## EXERCISE
A single number is the answer: how many lines of the entries contain the word "badge"?

## DATA EXCERPTS
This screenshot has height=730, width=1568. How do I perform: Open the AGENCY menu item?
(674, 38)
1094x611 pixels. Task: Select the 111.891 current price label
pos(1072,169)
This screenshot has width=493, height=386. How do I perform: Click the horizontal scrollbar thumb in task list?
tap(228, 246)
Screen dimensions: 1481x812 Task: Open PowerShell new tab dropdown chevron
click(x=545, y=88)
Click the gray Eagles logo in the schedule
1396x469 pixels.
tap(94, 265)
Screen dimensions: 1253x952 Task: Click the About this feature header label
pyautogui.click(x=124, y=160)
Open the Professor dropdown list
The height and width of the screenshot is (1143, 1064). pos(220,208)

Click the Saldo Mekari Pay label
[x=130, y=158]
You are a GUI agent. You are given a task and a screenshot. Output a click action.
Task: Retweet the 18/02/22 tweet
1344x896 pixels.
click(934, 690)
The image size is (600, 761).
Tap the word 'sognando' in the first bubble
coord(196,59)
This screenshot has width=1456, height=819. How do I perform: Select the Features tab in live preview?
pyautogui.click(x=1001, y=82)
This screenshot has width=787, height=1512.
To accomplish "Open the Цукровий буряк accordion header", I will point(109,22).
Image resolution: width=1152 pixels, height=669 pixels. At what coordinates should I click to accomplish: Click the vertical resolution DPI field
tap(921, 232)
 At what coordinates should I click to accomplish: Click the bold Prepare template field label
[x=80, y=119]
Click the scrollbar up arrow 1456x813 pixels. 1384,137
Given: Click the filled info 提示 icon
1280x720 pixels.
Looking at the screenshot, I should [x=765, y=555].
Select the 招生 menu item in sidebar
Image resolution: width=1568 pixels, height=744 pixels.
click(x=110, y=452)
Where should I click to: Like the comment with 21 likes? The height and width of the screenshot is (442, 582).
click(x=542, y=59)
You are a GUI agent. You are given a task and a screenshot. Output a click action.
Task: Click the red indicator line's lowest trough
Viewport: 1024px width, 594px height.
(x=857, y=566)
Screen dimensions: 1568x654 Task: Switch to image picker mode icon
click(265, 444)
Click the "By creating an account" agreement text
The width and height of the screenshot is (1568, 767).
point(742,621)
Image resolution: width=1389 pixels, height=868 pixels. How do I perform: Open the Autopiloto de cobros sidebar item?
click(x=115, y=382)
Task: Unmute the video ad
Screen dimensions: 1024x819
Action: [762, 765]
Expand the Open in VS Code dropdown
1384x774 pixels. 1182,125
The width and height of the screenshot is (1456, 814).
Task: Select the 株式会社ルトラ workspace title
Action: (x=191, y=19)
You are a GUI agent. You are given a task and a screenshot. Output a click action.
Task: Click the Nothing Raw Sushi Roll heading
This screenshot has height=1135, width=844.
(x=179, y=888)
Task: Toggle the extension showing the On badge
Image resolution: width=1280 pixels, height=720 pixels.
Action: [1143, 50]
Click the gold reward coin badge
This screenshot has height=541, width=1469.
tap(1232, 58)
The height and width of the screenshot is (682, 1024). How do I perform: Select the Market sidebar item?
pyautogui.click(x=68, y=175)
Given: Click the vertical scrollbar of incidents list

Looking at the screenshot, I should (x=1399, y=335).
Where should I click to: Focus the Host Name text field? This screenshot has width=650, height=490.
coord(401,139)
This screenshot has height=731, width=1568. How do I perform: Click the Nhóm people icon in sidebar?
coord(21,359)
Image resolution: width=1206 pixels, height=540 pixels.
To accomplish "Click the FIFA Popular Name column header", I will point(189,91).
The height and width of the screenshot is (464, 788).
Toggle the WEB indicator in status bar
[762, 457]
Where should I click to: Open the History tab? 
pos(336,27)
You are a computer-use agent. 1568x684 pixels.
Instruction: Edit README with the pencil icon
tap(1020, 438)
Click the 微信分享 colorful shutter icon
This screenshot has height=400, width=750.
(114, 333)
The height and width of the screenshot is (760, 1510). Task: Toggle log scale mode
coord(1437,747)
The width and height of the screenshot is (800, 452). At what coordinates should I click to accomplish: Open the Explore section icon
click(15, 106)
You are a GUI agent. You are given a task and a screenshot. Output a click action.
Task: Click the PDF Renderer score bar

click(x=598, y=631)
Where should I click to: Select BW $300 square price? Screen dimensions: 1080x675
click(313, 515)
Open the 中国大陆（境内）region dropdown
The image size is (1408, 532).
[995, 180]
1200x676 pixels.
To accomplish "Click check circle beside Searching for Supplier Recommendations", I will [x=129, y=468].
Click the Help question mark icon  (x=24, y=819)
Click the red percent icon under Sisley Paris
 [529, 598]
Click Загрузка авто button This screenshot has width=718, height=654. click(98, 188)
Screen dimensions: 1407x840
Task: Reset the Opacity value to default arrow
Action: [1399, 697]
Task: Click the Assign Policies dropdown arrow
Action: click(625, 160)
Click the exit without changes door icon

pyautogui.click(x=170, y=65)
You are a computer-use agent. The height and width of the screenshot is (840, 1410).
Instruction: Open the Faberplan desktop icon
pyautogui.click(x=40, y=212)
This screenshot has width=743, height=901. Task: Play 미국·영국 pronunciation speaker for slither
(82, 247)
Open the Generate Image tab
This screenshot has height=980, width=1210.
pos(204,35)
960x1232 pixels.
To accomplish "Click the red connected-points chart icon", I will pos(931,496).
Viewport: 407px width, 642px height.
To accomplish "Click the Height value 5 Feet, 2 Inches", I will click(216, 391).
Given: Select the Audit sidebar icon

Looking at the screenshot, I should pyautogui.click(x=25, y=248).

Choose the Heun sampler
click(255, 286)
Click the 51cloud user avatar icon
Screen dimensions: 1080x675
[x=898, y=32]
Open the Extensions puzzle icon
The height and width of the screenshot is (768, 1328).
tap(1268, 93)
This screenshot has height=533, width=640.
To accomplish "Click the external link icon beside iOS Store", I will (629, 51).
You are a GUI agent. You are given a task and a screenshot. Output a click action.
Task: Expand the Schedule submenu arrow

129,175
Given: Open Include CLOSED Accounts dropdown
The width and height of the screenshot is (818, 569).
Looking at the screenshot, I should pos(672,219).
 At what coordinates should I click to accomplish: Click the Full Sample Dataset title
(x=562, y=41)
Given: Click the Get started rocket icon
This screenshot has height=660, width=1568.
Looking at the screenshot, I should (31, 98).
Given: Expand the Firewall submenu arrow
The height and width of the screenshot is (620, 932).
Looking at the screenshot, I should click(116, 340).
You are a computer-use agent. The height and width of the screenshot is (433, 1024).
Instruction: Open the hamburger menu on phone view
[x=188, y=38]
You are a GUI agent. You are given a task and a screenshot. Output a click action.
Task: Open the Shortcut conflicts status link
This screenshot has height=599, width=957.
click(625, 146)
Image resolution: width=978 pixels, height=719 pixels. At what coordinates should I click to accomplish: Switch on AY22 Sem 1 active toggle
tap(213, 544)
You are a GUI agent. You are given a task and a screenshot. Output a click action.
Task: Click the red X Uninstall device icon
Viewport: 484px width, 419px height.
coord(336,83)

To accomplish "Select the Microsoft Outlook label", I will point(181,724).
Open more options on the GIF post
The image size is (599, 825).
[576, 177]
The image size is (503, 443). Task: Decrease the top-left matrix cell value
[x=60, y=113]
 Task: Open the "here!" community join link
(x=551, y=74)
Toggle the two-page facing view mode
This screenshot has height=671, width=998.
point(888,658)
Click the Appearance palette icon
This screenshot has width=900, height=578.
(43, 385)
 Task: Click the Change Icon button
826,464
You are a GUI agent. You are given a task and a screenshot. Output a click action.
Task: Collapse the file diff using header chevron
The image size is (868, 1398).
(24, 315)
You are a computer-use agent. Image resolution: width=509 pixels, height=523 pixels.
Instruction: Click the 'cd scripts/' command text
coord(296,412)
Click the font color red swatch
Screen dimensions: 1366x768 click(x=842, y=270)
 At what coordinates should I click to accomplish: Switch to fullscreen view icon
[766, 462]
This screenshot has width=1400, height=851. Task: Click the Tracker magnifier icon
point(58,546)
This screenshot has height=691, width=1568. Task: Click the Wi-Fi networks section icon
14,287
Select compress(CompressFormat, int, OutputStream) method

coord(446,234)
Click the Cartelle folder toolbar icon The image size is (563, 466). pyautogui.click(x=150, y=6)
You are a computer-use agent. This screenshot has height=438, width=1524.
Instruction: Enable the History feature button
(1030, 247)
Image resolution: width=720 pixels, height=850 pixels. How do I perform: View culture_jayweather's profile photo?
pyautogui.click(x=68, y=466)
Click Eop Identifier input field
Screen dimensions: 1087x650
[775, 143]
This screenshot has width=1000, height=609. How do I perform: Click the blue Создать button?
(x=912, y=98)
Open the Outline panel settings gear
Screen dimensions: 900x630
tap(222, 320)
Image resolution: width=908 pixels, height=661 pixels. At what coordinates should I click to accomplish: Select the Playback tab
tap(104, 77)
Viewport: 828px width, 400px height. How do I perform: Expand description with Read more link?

## OUTPUT
2